The presence of the gradient term of phase fraction is responsible for this short coming which cause floating point exceptions when it encounters large gradients. The use of upwind interpolation scheme to solve for phase fractions restricts the use of large time steps. It is not a major problem for transient flows due to the presence of a small time step. When a steady state solution is sought, the demand for a small time step may be a drawback.
• Volume averaged equations are implemented in the solver. The presence of porososity, porousPlug and tortuosity fileds provides a generic operating form for the solver. The porous drag terms and the effect of porosity can be switched on in a particular zone by setting the mentioned fields appropriately. Currently, isotropic and non deformable porous media have been modelled. Extensions to orthotropic media can be done by adding appropriate tensorial terms in the solver. The equations are inversed for this purpose. The results generated by the solver is in close agreement.
• Transport of temperature of the mixture assuming local thermodynamic equi-librium between components accurately predicts the transfer of temperature in the pseudo homogeneous media. The difference between the contour of tem-perature in a non porous domain and porous domains can be seen in figures 5.9 and 5.12.
• The deviation in Nusselt number is attributed to the use of only the relative pressure values for simulation. But it does not largely affect the simulation since all the terms which are related by ideal gas properties are properly ac-counted by adding a value of 105Pa to the relative pressure solved for incom-pressible flows. The calculation of gradients at the wall in order calculate Nusselt number is also speculated to be the cause for the error. The probe location for calculation of gradient at a wall can vary continuously in the cell adjacent to the wall. The temperature also varies accordingly resulting in many possibilities to calculate temperature gradient at the wall.And even a small variation in its value affects the final solution quite largely.
• Temperature dependance of viscosity and diffusion coefficients have been mod-elled in the solver. Density is considered as a scalar in the solver. This restricts its dependance on temperature. It is also predicted to be a source of error in the final solution. A large dependance of variables exist on density in the solver.

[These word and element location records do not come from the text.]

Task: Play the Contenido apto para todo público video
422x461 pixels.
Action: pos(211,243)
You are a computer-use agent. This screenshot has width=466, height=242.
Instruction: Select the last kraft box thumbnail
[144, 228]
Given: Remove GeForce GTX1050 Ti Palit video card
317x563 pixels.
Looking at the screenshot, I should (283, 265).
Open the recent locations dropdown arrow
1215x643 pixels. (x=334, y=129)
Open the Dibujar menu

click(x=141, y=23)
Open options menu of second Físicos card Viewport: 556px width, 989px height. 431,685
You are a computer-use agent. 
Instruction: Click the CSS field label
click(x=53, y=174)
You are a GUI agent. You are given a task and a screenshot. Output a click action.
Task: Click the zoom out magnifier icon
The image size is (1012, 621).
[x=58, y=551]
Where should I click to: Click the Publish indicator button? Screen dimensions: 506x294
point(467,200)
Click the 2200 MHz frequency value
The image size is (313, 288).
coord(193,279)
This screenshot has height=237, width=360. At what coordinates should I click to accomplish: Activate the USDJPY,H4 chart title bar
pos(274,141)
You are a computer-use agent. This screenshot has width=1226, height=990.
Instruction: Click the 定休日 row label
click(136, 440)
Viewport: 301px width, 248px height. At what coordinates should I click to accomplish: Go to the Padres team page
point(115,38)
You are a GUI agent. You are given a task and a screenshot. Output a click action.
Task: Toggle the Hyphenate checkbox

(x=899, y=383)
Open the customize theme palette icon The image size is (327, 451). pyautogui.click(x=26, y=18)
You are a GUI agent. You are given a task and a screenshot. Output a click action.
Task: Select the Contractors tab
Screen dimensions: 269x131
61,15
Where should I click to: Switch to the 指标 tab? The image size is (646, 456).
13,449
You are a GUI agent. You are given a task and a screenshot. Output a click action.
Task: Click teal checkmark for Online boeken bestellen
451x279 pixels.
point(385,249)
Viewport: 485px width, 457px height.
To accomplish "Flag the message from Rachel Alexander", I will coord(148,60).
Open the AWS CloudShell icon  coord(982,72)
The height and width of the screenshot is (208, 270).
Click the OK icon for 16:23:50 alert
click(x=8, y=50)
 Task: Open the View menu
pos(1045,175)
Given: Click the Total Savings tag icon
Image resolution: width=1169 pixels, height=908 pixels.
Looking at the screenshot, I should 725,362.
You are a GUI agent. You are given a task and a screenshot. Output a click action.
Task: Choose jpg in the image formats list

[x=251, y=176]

Hence to convert it into a scalarField may prove detrimental since the aspect of considering individual components as incompressible may be violated and cause mass conservation problems.
• Source terms which consists of pressure terms are modelled explicitly. Pro-jecting pressure dependant source terms out of the momentum equation and solving for them in the poisson equation which is set for pressure improves the accuracy and may even reduce the small time step requirement. But the presence of velocity terms simultaneously poses a problem in doing so since pressure-velocity is solved using a segregated approach.Thus, using a coupled solution procedure would be suitable for handling the source terms which con-tain pressure and velocity terms. The article [16] which implements a coupled pressure based solution using a block matrix structure may be taken as a cue for establishing a coupled solution procedure. Further, Maxwell Stefan terms are added explicitly in the solver. A semi-implicit treatment of the terms may improve accuracy in flows involving large pressure gradients.
• Reaction terms can be easily added to the phase continuity equation in the solver. The MULES algorithm which solves the equation contains explicit and implicit source terms as its arguments. Thus reaction can be modelled by passing the source term field to the function.